What you should do: The reply has to contain each record exactly as written.

START Input records

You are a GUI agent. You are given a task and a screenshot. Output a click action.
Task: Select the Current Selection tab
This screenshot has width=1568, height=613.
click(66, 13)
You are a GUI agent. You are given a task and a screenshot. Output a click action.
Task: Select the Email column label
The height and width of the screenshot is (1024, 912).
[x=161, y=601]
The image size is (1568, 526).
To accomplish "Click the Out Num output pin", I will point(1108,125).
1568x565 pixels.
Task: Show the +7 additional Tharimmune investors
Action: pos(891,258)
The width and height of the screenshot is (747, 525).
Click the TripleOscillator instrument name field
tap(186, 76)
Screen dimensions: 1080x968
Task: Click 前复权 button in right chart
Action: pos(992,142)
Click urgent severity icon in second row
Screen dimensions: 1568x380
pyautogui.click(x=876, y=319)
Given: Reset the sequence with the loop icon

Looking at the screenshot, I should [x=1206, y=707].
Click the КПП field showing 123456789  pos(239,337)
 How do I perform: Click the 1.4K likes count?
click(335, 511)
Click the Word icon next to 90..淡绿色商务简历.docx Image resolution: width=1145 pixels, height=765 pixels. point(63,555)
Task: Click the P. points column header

END Input records

Task response:
You are a GUI agent. You are given a task and a screenshot. Output a click action.
Task: Select the Current Selection tab
This screenshot has width=1568, height=613.
click(66, 13)
You are a GUI agent. You are given a task and a screenshot. Output a click action.
Task: Select the Email column label
The height and width of the screenshot is (1024, 912).
[x=161, y=601]
The image size is (1568, 526).
To accomplish "Click the Out Num output pin", I will point(1108,125).
1568x565 pixels.
Task: Show the +7 additional Tharimmune investors
Action: pos(891,258)
The width and height of the screenshot is (747, 525).
Click the TripleOscillator instrument name field
tap(186, 76)
Screen dimensions: 1080x968
Task: Click 前复权 button in right chart
Action: pos(992,142)
Click urgent severity icon in second row
Screen dimensions: 1568x380
pyautogui.click(x=876, y=319)
Given: Reset the sequence with the loop icon

Looking at the screenshot, I should [x=1206, y=707].
Click the КПП field showing 123456789  pos(239,337)
 How do I perform: Click the 1.4K likes count?
click(335, 511)
Click the Word icon next to 90..淡绿色商务简历.docx Image resolution: width=1145 pixels, height=765 pixels. point(63,555)
Task: Click the P. points column header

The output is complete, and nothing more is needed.